#### Data shown
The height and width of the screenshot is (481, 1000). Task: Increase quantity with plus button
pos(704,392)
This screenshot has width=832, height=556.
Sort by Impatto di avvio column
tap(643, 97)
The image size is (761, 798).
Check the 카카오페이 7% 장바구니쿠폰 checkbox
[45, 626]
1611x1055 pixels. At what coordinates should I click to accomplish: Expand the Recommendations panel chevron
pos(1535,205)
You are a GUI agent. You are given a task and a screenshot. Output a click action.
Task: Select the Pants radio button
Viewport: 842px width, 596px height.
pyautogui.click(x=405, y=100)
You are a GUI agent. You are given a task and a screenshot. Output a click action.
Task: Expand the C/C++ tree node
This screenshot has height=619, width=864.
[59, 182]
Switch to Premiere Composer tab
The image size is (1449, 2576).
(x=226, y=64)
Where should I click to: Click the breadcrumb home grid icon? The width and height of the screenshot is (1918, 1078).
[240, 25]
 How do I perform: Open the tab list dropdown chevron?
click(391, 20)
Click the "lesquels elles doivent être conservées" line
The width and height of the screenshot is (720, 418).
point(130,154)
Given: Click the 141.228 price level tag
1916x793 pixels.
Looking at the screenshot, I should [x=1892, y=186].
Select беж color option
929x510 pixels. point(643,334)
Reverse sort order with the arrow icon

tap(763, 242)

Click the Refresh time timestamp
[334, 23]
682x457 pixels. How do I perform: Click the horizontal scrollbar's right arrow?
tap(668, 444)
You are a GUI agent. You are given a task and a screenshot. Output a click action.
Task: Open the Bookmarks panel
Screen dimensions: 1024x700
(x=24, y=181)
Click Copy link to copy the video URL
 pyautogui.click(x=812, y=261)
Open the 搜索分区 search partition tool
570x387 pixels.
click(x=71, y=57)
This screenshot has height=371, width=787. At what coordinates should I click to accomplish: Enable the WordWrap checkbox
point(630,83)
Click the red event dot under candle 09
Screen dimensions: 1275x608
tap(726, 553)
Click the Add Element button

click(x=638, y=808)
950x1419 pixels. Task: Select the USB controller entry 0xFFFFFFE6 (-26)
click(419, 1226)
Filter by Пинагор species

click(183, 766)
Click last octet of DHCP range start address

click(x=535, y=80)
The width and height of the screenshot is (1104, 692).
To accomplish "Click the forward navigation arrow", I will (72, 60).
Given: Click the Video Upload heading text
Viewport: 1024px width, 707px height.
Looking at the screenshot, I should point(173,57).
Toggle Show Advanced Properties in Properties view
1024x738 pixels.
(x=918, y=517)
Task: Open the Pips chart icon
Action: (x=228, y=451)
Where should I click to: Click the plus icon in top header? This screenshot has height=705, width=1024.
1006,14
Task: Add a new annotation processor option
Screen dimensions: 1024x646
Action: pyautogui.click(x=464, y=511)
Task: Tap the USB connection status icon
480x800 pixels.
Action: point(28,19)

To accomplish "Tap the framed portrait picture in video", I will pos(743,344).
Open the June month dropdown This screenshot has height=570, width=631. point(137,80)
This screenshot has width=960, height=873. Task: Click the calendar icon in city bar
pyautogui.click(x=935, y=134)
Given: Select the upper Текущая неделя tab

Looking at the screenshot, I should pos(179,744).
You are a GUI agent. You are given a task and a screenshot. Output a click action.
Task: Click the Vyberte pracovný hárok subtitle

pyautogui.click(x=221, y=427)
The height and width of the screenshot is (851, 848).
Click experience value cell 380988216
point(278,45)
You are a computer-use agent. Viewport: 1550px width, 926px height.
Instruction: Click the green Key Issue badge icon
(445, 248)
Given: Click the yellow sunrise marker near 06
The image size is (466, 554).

#### Task objective
Wherever the word "will" shows up in the material, copy the line it is on.

#### Answer for this exercise
To accomplish "Click the forward navigation arrow", I will (72, 60).
To accomplish "Tap the framed portrait picture in video", I will pos(743,344).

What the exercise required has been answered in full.